Pachnoda are pretty much the easiest beetles about - you can't really go wrong if you follow the basic guidelines. :2thumb:

Basically, get a decent sized tub (1-3 litres for a few larvae) of ground up dead deciduous leaves and wood (preferably oak, but never coniferous stuff), with maybe half of the substrate being made of coco fibre as a "filler substrate". Beetle larvae are burrowing, underground animals, and the tub will need to be filled near to the top with substrate.

Every few weeks, supplement with small apple chunks or "soft" dog biscuits, as this will help get rid of any potential cannibalism and will allow the larvae to grow quicker and larger. 

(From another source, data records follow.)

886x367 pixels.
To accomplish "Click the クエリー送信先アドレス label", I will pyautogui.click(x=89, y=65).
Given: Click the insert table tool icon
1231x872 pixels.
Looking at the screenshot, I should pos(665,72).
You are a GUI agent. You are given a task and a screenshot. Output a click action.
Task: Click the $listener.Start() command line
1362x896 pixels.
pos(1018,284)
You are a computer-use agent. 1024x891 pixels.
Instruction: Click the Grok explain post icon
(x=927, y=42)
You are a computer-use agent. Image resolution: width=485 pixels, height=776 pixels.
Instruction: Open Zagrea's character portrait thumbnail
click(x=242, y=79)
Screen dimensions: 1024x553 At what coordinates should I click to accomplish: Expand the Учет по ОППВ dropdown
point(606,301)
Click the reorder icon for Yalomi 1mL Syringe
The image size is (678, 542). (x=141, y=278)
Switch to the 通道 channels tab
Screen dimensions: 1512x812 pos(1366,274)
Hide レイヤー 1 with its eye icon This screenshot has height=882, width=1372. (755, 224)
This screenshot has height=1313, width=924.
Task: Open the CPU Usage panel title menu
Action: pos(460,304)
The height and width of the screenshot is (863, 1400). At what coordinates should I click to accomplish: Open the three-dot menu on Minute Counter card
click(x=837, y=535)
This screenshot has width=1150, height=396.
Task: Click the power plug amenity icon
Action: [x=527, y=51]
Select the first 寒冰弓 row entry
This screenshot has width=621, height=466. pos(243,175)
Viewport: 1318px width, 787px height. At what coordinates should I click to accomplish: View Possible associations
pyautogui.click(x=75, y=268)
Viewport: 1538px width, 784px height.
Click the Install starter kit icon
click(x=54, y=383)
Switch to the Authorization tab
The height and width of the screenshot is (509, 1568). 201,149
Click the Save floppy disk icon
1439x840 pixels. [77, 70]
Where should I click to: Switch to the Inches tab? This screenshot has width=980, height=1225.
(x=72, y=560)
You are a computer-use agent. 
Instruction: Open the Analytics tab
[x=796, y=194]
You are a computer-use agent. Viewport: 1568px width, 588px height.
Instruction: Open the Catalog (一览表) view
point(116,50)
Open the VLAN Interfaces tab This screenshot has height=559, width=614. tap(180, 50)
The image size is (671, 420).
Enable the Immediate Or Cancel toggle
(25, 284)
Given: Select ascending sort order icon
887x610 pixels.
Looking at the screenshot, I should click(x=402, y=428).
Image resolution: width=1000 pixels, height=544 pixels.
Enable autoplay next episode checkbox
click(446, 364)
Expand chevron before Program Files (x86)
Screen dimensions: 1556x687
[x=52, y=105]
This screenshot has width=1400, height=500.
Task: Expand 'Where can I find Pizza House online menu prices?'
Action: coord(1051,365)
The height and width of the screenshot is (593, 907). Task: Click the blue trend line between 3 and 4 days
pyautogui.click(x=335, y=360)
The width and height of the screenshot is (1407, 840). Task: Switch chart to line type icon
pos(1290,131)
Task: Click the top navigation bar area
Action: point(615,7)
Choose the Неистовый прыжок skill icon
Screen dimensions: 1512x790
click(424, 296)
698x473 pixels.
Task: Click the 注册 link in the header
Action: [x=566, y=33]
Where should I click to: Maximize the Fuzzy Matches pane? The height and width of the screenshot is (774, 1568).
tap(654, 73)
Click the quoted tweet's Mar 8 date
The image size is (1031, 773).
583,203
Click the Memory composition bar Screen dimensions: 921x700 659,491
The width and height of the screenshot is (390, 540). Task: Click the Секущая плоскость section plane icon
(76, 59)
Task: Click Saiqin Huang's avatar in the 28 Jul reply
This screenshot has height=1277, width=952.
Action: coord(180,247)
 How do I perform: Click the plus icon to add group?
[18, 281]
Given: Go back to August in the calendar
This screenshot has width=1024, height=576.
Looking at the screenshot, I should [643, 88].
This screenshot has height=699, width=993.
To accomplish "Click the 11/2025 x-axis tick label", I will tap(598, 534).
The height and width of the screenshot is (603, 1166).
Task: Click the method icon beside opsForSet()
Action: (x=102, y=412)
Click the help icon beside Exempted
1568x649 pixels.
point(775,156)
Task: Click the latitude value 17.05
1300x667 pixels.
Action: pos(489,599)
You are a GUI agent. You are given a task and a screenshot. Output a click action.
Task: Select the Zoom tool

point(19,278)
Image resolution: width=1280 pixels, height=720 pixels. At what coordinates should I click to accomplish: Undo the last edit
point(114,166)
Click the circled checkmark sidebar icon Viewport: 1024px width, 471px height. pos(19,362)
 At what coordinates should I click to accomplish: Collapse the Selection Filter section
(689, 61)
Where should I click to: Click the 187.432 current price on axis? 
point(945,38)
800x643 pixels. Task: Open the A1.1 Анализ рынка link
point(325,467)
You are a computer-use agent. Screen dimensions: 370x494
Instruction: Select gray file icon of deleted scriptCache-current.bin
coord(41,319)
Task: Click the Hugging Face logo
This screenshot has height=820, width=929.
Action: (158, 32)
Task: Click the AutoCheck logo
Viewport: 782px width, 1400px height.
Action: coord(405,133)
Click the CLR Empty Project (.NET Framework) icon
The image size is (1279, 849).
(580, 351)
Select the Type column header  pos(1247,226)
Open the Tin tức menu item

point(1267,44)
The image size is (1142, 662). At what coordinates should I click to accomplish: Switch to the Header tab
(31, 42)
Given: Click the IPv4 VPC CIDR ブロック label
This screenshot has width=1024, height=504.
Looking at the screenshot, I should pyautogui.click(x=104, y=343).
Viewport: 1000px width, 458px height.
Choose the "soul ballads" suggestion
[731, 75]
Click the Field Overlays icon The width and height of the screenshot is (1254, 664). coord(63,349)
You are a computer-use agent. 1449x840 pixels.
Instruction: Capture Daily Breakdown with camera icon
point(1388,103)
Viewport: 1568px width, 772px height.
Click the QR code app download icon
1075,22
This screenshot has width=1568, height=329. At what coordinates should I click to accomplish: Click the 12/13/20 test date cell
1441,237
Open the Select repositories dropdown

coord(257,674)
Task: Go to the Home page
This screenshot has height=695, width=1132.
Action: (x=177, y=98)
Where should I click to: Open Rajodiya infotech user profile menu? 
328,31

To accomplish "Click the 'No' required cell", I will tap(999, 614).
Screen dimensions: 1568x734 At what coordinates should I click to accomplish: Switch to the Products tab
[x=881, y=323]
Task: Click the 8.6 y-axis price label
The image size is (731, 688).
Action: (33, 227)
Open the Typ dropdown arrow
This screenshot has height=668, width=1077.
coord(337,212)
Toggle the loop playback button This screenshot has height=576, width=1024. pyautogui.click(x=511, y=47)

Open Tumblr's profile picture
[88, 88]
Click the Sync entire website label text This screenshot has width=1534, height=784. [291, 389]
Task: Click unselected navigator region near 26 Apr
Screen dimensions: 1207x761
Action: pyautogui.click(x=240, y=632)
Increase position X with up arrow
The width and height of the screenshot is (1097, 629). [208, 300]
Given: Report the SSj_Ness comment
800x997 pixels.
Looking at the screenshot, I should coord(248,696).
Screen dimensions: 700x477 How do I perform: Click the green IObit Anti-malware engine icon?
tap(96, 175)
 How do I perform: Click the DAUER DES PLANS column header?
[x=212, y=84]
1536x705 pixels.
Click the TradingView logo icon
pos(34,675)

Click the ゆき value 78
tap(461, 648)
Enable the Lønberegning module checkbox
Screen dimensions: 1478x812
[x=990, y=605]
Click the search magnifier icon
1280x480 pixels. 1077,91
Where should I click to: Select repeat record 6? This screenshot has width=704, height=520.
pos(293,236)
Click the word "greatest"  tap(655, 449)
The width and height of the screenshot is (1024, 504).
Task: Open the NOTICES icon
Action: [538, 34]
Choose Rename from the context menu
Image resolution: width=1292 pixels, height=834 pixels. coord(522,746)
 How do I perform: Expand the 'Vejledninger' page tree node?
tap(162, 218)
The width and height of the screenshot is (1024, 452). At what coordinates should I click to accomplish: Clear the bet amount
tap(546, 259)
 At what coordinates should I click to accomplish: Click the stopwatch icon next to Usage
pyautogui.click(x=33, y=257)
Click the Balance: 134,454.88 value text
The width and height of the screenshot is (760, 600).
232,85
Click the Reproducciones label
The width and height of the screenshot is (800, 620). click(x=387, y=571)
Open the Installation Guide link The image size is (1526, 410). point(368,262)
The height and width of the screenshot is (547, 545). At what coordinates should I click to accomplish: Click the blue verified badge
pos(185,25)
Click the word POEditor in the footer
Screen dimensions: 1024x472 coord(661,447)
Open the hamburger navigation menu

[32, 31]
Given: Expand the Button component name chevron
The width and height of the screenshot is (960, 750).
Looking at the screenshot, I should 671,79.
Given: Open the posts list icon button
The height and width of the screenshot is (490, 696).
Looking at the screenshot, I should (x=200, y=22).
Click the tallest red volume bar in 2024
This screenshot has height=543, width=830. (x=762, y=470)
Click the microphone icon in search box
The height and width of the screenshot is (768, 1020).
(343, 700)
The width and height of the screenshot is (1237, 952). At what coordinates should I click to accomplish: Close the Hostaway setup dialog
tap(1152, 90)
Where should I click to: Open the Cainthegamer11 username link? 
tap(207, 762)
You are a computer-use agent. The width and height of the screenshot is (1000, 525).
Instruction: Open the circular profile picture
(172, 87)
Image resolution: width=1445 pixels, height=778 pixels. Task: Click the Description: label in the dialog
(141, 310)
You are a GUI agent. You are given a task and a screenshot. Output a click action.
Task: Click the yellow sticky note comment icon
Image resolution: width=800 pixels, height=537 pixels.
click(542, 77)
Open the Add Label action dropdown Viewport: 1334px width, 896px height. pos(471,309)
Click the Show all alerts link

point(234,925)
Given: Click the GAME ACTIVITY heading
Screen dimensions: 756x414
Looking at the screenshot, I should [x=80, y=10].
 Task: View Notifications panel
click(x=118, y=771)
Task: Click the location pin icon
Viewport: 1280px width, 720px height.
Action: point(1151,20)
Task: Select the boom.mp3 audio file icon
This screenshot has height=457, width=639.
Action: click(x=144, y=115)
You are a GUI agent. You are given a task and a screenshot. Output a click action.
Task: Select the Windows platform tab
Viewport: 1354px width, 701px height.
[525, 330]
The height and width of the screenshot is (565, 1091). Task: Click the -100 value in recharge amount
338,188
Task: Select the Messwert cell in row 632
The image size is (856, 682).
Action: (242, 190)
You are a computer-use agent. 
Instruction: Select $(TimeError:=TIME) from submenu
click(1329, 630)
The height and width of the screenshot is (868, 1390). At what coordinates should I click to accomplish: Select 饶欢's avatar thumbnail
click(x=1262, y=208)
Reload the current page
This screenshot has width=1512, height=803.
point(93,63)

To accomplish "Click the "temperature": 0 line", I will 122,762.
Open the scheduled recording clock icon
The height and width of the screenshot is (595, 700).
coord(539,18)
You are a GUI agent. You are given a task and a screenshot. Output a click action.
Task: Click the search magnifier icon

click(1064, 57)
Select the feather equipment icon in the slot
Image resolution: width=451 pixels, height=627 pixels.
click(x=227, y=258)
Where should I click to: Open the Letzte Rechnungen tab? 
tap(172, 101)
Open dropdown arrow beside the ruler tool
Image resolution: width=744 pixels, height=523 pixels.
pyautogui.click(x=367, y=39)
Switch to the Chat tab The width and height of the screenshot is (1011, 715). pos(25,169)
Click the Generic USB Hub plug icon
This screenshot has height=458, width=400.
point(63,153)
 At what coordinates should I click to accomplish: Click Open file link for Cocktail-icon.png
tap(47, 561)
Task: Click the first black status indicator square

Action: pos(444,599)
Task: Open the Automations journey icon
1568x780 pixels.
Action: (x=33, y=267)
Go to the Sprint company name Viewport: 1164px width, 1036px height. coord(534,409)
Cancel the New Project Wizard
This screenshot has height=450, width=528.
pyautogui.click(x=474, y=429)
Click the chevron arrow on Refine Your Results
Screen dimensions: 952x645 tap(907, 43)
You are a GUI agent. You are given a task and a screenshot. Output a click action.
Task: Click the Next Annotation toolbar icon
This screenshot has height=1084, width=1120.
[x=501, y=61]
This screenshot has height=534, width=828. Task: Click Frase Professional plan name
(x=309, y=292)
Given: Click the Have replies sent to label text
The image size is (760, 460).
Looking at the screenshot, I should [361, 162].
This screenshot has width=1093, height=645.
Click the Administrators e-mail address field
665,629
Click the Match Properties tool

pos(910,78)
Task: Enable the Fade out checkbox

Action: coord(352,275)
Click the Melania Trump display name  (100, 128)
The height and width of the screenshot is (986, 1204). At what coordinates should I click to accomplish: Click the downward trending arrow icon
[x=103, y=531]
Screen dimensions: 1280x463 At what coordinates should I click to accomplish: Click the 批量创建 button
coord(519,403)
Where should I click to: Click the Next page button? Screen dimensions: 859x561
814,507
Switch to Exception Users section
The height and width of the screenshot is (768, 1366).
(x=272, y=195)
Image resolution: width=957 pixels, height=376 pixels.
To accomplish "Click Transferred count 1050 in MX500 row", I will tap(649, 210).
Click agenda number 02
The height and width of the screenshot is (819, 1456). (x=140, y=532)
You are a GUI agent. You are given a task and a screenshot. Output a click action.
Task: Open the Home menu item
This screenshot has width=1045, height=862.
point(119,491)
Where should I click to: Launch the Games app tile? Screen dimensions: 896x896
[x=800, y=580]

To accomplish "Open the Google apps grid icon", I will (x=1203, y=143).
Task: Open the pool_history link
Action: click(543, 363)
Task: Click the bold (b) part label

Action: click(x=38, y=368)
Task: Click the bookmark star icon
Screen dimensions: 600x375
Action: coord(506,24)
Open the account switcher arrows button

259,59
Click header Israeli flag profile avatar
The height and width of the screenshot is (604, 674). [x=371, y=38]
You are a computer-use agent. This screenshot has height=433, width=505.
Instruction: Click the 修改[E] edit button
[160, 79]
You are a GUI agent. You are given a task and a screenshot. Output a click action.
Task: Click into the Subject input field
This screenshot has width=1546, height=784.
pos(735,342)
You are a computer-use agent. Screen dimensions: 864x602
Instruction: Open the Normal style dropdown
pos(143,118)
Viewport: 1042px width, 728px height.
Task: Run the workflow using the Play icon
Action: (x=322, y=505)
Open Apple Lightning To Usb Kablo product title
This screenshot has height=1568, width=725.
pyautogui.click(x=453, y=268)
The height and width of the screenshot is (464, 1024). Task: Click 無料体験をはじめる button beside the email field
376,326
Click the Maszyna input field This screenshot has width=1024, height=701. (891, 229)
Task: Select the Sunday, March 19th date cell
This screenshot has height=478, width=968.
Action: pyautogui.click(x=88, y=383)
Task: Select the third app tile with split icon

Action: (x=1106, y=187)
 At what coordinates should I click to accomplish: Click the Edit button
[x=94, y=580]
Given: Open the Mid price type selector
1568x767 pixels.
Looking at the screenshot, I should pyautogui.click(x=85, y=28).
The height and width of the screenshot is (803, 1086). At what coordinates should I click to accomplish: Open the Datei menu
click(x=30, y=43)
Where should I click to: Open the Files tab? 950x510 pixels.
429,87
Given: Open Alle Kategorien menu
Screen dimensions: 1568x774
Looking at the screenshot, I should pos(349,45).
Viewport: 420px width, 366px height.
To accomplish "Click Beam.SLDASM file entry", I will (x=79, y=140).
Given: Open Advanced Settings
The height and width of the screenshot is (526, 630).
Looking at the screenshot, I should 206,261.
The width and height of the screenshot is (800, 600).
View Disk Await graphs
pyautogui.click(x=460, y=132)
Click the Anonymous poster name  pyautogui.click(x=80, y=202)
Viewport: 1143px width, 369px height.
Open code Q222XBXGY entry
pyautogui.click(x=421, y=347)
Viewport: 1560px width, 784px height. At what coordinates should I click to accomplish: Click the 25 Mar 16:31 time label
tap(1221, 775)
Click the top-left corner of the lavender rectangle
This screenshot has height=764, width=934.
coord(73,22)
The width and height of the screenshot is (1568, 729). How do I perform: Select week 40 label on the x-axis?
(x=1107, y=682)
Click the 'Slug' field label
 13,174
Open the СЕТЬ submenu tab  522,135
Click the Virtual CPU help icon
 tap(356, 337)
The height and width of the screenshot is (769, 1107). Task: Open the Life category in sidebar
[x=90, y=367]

After 3/4 of months (if kept warmly) the larvae will begin to stop eating, and will start to build a pupation cell from the surrounding soil. About another month later, they'll emerge as adults, but they might rest under the substrate for a few weeks beforehand. Make sure that the substrate moisture levels are fairly wet, enough so that it is clearly moist but hardly any water can be squeezed out.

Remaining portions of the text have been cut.